Compliance Corner: HIPAA Special Enrollment Rights
By: Colin Clark | Staff Attorney
The Health Insurance Portability and Accountability Act of 1996 (“HIPAA”) was enacted to protect the privacy and security of individuals’ medical information. It sets standards for how healthcare providers, insurers, and other entities handle personal health information (“PHI”), ensuring that such data is kept confidential and secure. Among its various provisions, HIPAA also includes special enrollment rights, which allows individuals to enroll in a health plan outside of the usual open enrollment period if they experience certain qualifying events. So, what exactly are special enrollment rights and when do they apply?
What Are HIPAA Special Enrollment Rights?
In general, group health plans typically offer eligible employees two regular opportunities to elect health coverage—an initial enrollment period when they first become eligible and an annual open enrollment period before the beginning of each plan year. In addition to these two opportunities, HIPAA requires group health plans to provide special enrollment periods outside of the regular enrollment period due to specific life events. Special enrollment must be requested within a specific timeframe, typically within 30 or 60 days after such qualifying event occurs.
Which Health Plans are Affected by Special Enrollment Rights?
- Self-insured plans must provide special enrollment rights.
- Fully insured plans must provide special enrollment rights.
- There are certain categories of coverage that are except from HIPAA’s special enrollment rules, such as limited-scope vision and dental benefits.
- Retiree-only plans and most health flexible spending accounts (FSAs) are also exempt from HIPAA’s special enrollment rules.
When Do Special Enrollment Rights Apply?
Special enrollment rights must be provided in several specific scenarios:
Loss of Other Health Coverage
Employees who lose their existing health insurance due to job loss, reduction in work hours, or the end of COBRA continuation coverage are eligible for special enrollment.
For example, an employee declines to enroll in health benefits for herself and her family because the family already has coverage through her spouse's plan. Coverage under the spouse's plan then ceases. Under the special enrollment rules, that employee then can request enrollment in her own company's plan for herself and her dependents.
Change in Family Status
HIPAA requires a group health plan to provide special enrollment opportunities to certain employees who acquire a new spouse or dependent by marriage, birth, adoption, or placement for adoption.

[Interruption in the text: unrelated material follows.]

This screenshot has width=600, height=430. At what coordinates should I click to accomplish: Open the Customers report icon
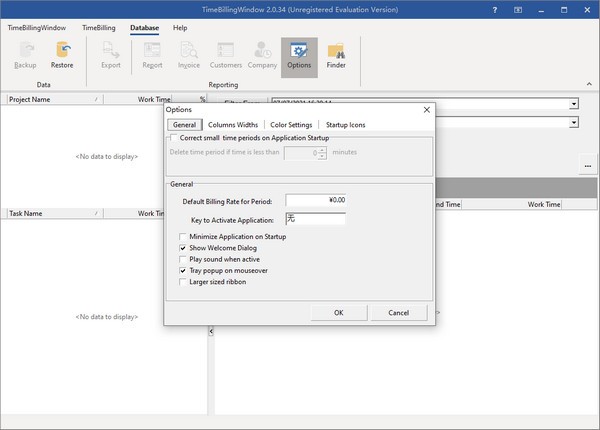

The regulations provide that the following individuals are eligible to enroll upon the acquisition of a new dependent through birth, marriage, adoption, or placement for adoption:
- a current employee who is eligible but not enrolled;
- a current employee who is eligible but not enrolled, and the spouse of such employee;
- a current employee who is eligible but not enrolled, and the newly acquired dependent of such employee;
- the spouse of an employee who is a participant;
- a current employee who is eligible but not enrolled, and the spouse and newly acquired dependent; and
- a newly acquired dependent of an employee who is a participant.
However, HIPAA is very clear that only the employee, spouse, and any newly acquired dependents receive special enrollment rights under this provision. Thus, other dependents (for example, siblings of a newborn child) are not entitled to special enrollment rights upon the employee's acquisition of a new dependent.
Individuals Who Lose Medicaid
If an employee or dependent ceases to become eligible for Medicaid and subsequently loses their Medicaid coverage, a HIPAA special enrollment right becomes available. The affected individual has at least 60 days after the coverage termination to request special enrollment.
Eligibility Under CHIPRA
Under the Children’s Health Insurance Program Reauthorization Act of 2009 (CHIPRA), group health plans and group health insurance issuers must offer special enrollment opportunities. Plans and issuers must permit employees and dependents who are eligible for, but not enrolled in, a group health plan to enroll in the plan upon: losing eligibility for coverage under a State Medicaid or CHIP program, or becoming eligible for State premium assistance under Medicaid or CHIP.
In this scenario, the employee or dependent must request enrollment within 60 days of the loss of coverage or the determination of eligibility for premium assistance.
When Do Special Enrollment Rights Take Effect?
The answer to this question depends on what triggers an employee’s right to special enrollment. Those employees taking advantage of special enrollment as a result of a birth, adoption, or placement for adoption begin coverage no later than the day of the event.
For special enrollment due to marriage or loss of eligibility for other coverage, the new coverage will begin on the first day of the first month after the plan receives the enrollment request. For example, if the plan receives the request on March 3, coverage would begin on April 1.
What are the Notice Requirements Associated with Special Enrollment Rights?
Employees must receive a description of special enrollment rights on or before the date they are first offered the opportunity to enroll in the group health plan. In addition, employers that maintain a group health plan in a state with a CHIP or Medicaid program that provides for premium assistance for group health plan coverage must provide a notice (referred to as the Employer CHIP Notice) to all employees to inform them of possible opportunities in the state in which they reside.
For convenience, the Department of Labor has a model special enrollment notice that group health plans may use as a guide when crafting a special enrollment notice.